大阪マラソン(2月25日)で国学院大3年の平林清澄が衝撃のマラソンデビューを飾った。優勝という結果もさることながら、学生最高記録と初マラソンの日本最高記録を塗り替える2時間6分18秒の好タイム。2028年ロサンゼルス五輪に向け、日本マラソン界に新たなスターが生まれた。

レース展開も完璧だった。残り10キロの上り坂でスパート。2024年パリ五輪代表に内定している小山直城(ホンダ)らを振り切り、先頭へ。さらに、40キロを過ぎてスピードを上げ、2時間4分台の記録を持つキッサ(ウガンダ)も振り切った。

日本陸連の瀬古利彦・ロードランニングコミッション・リーダーは「学生に実業団の選手が負けているのは少しみっともない。学生に負けてしまったのは悔いが残るな」と話したが、実業団選手以上の冷静な走りを平林が見せたのだ。

タイムも文句なしだ。横田俊吾(当時青学大、現JR東日本)が保持する日本学生最高記録(2時間7分47秒)に加え、西山和弥(トヨタ自動車)の初マラソン日本最高記録(2時間6分45秒)も大幅に更新した。

学生3大駅伝皆勤賞も区間賞は1度だけ

衝撃的な記録だが、この快走を予想できた人がどれだけいただろうか。

福井・美方高出身の平林は国学院大のエースであり、学生長距離界のトップランナーではある。が、学生3大駅伝の結果だけ見れば、今回のマラソンの結果には結びつかない。

平林清澄の学生3大駅伝の結果


平林は1年生の時から学生3大駅伝全てに出場している。いずれも区間上位で安定した力を出しているものの、区間賞は昨年の全日本大学駅伝の1度だけだ。もしかしたら、駅伝のような短い距離ではなく、マラソンのような長い距離に適性があるのかもしれない。

パリ五輪の規定タイムには届かず

これだけの好タイムだから今年のパリ五輪代表に、と思うかもしれないが、それはかなわない。
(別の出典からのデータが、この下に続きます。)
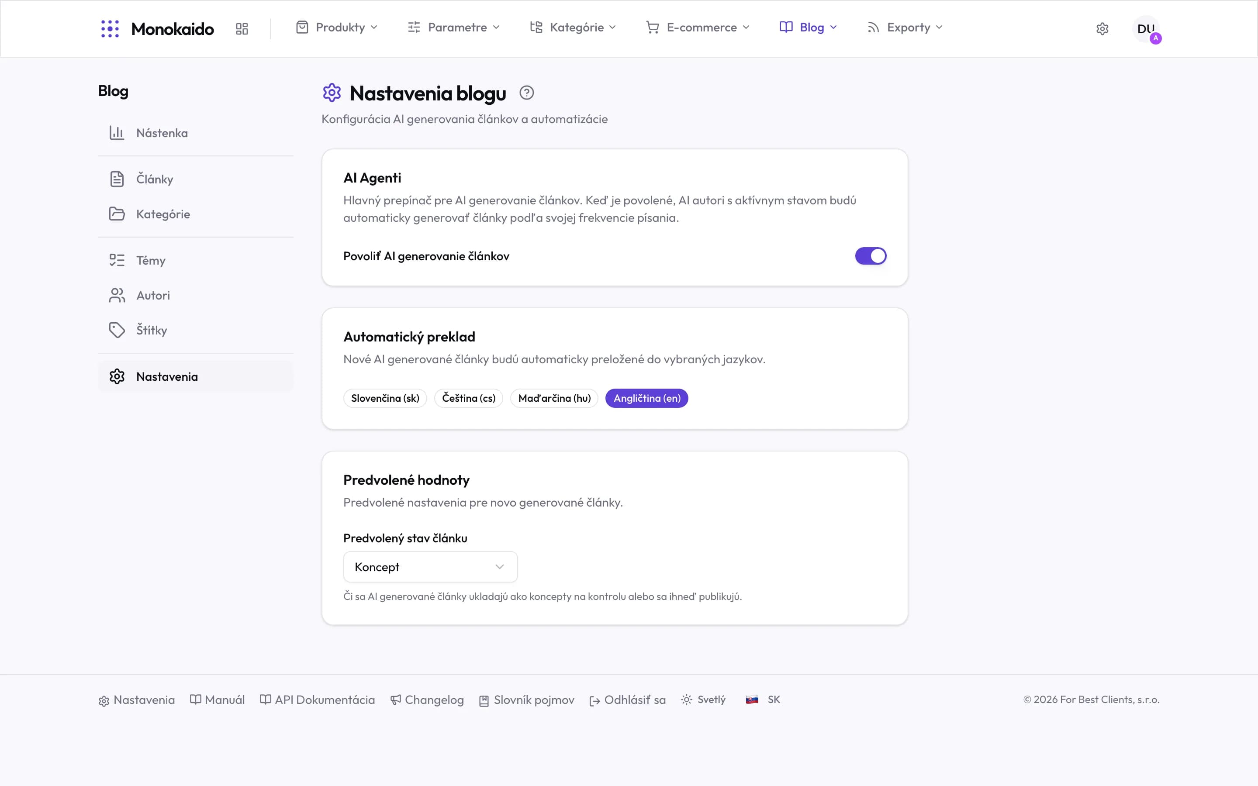The width and height of the screenshot is (1258, 786).
Task: Change language via SK flag selector
Action: 763,700
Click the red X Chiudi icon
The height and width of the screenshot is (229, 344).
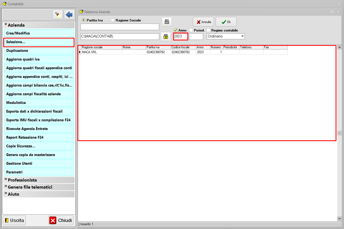pos(53,220)
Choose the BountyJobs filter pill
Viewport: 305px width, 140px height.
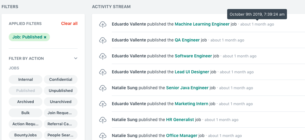tap(26, 135)
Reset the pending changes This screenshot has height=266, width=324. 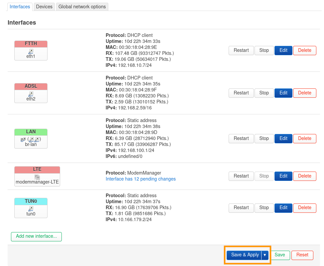[x=302, y=255]
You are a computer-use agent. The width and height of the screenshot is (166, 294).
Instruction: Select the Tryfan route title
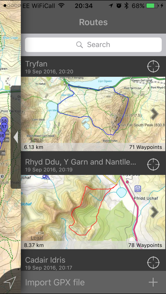(36, 64)
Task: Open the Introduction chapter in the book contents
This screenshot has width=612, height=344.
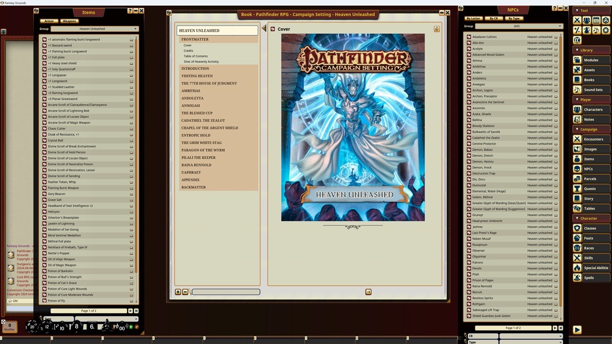Action: 195,68
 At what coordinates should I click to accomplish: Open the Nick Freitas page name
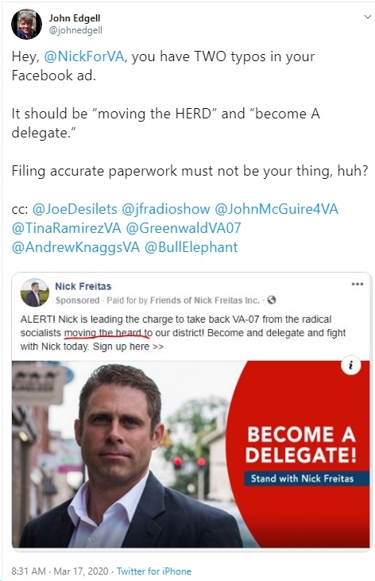coord(83,286)
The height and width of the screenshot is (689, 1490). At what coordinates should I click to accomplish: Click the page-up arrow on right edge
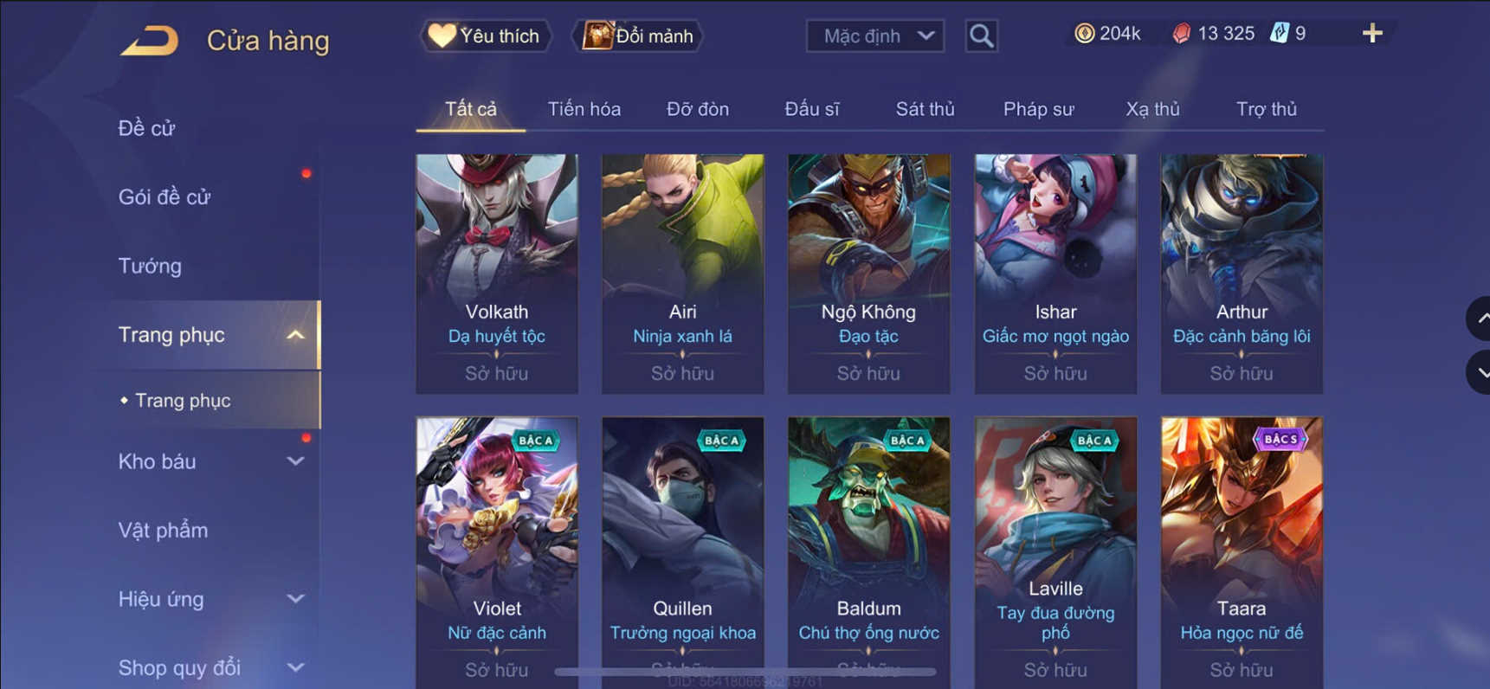click(x=1479, y=319)
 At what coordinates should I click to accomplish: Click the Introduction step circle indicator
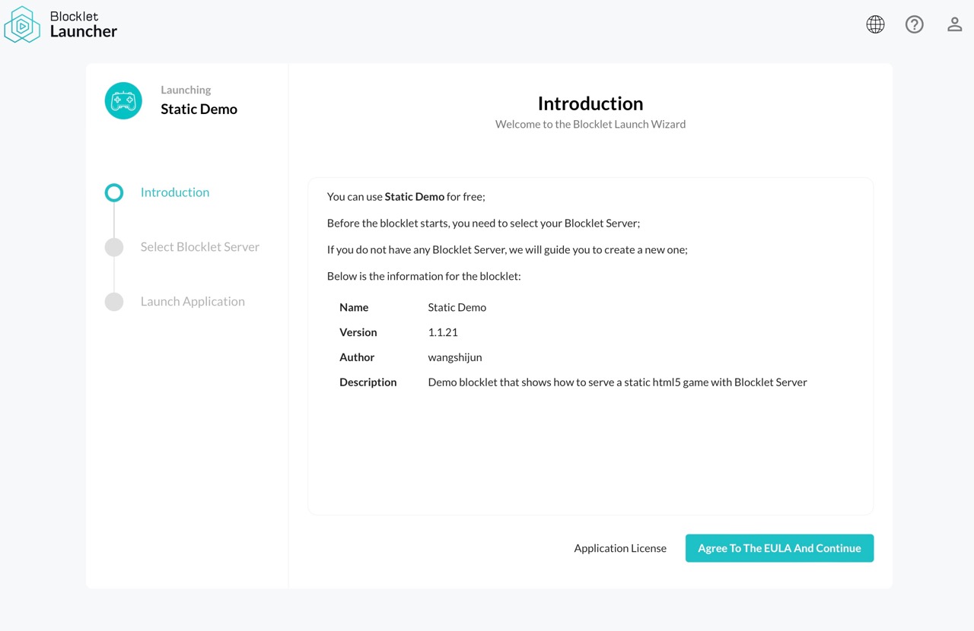(114, 192)
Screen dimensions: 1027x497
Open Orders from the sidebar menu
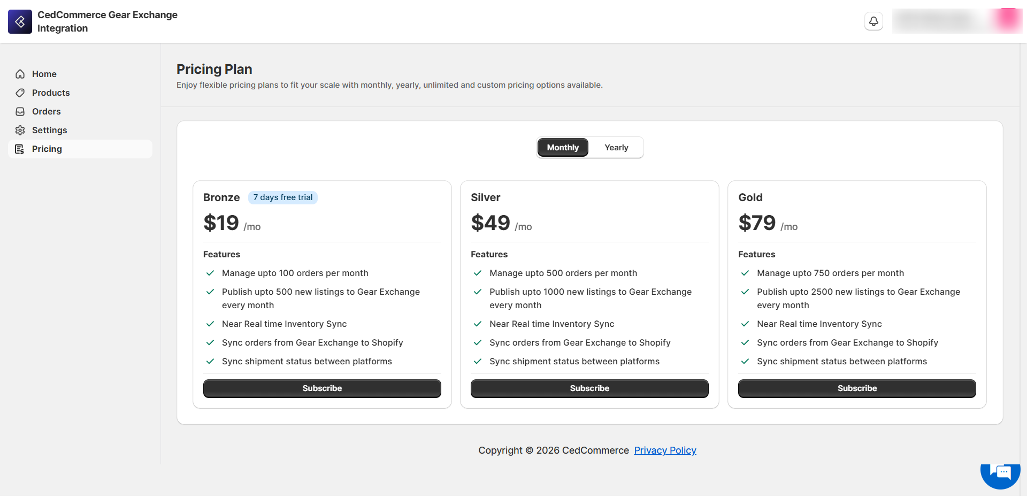click(47, 111)
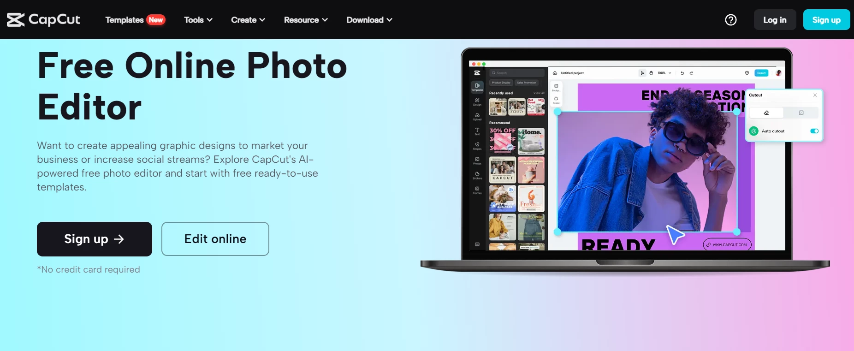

昨年のMGC(マラソングランドチャンピオンシップ)で代表3枠のうち、2枠が決定。3枠目の代表になるためには、今回の大阪マラソン、3月3日の東京マラソンで日本陸連の定めた「2時間5分50秒」を切ることが必須条件だった。そのため、平林がパリ五輪代表になることはないのだ。

なお、両大会でこの記録を切る選手がいない場合は、MGC3位の大迫傑(ナイキ)が3枠目の代表になる。

ただ、平林が2028年ロサンゼルス五輪の希望の星になったことは間違いない。まだ大学3年生。これからどれだけ記録を伸ばしていくのか、楽しみである。